Television advertising has long been the realm of, well, television stations. Facebook Inc (NASDAQ:FB) is however looking to change that and join Google Inc (NASDAQ:GOOG) and AOL, Inc. (NYSE:AOL) in the competition for this market. With 1.2 billion users enjoying Facebook Inc (NASDAQ:FB) free of charge, Facebook Inc (NASDAQ:FB) feels that it can cash in on this by charging companies as much as $2.5 million dollars per day to air their 15 second spots according to two sources that contacted Bloomberg and asked to remain anonymous.
Google Inc (NASDAQ:GOOG) began funding original content channels on YouTube in order to have an arena for the offering of commercials. America Online added Huffington Post Live to its lineup which streams video Monday through Friday.
Facebook to cash in on users who view prime-time tv
Television advertisers covet those that watch prime-time television and Facebook Inc (NASDAQ:FB) has a number of users that view its site in that time frame.
"Every night, 88 million to 100 million people are actively using Facebook Inc (NASDAQ:FB) during prime-time TV hours in the United States alone,” Chief Operating Officer Sheryl Sandberg said last week on a conference call to discuss second-quarter results.
Advertisers plan to spend twice as much on tv as digital media
Advertisers plan to spend almost twice as much on television as on digital media this year, according to ZenithOptimedia, a research unit of Publicis Groupe SA. Internet ads are expected to reach $36.2 billion, or 22 percent of all media purchases, while TV advertising will garner $63.9 billion, or 38 percent. It's that nearly 64 billion that Facebook Inc (NASDAQ:FB) intends to target.
Twitter earlier this month expanded a service that markets direct promotions to viewers who tweet about shows they’re watching on television in a bid to finally reach $1 billion in ad sales.
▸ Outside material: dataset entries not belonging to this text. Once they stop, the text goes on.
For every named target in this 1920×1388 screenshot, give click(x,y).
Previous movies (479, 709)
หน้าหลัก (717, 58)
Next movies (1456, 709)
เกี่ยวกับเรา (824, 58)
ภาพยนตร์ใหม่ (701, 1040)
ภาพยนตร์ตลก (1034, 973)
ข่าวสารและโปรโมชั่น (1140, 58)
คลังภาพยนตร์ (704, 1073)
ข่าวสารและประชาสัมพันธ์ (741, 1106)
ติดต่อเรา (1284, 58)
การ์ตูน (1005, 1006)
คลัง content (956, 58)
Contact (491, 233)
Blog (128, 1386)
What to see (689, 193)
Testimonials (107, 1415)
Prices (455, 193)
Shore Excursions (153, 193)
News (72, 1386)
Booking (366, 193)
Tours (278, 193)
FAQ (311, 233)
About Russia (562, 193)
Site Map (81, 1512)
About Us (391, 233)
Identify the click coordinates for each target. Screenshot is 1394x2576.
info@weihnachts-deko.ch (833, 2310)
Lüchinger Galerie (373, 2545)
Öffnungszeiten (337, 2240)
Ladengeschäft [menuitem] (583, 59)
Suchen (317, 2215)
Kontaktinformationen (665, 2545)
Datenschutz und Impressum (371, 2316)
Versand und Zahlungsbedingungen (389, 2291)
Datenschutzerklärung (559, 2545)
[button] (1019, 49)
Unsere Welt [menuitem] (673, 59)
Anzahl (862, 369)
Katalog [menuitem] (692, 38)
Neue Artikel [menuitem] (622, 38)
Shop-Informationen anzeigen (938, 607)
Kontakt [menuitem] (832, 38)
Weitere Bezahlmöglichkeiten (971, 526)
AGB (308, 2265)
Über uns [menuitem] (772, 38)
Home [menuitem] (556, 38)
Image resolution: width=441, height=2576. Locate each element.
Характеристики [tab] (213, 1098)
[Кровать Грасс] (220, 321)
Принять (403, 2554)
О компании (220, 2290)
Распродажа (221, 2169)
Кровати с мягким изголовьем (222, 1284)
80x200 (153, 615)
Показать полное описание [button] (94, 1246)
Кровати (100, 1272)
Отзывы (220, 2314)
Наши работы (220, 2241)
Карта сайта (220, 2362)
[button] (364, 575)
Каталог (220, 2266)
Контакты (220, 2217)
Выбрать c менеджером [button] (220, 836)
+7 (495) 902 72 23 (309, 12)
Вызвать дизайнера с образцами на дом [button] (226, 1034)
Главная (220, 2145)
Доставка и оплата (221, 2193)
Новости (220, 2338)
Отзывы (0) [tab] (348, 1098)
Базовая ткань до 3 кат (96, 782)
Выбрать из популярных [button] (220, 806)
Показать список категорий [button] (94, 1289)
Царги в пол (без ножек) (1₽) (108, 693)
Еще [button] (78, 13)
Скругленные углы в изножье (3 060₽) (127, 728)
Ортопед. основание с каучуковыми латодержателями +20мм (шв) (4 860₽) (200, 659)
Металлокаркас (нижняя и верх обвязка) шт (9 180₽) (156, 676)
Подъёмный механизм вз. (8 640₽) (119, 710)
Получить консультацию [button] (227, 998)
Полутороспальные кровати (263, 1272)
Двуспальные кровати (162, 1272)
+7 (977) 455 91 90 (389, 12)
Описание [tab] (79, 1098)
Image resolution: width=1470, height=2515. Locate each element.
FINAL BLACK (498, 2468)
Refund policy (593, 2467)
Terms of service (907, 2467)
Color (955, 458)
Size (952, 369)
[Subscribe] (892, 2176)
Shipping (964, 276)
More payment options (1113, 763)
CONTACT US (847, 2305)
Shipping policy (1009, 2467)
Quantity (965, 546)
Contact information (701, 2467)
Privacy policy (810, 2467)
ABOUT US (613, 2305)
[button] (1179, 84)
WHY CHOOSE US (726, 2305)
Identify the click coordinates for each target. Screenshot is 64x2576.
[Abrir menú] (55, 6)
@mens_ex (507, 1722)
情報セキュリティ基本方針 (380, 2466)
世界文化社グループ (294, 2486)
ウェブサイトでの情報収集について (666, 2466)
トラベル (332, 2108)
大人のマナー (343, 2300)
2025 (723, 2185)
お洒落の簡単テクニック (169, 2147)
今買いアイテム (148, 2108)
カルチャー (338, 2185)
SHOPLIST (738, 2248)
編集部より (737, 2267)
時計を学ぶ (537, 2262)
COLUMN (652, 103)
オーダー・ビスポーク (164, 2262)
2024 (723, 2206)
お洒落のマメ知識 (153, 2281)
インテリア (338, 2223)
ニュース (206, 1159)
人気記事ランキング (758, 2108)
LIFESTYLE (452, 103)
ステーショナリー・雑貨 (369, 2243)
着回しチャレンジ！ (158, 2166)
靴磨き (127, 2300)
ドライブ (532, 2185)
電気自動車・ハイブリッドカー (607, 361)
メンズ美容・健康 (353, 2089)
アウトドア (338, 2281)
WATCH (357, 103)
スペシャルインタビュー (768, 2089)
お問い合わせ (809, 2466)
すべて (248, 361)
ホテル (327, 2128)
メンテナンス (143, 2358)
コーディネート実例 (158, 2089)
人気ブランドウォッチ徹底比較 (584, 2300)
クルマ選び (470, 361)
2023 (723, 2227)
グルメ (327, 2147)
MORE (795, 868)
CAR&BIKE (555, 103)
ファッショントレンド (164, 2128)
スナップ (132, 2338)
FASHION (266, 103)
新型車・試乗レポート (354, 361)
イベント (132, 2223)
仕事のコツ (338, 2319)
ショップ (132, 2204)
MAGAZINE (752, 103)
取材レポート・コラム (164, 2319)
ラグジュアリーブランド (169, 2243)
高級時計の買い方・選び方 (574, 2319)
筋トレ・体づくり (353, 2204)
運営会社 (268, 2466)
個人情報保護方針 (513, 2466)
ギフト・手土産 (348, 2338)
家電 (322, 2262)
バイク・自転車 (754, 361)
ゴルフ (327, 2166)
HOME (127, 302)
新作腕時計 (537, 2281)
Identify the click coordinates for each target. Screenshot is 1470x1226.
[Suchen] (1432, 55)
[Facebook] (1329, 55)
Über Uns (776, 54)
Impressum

Silicon valley has largely struggled to attract television advertisers due to a lack of a ratings system and sought out Neilsen three years ago in order to try to quantify its users based on the data they mine from its users. While companies like ComScore Inc. can measure the popularity of websites in relationship to each other, these numbers are not comparable to the Nielsen numbers that determine where advertising revenue is spent and what price is to be charged.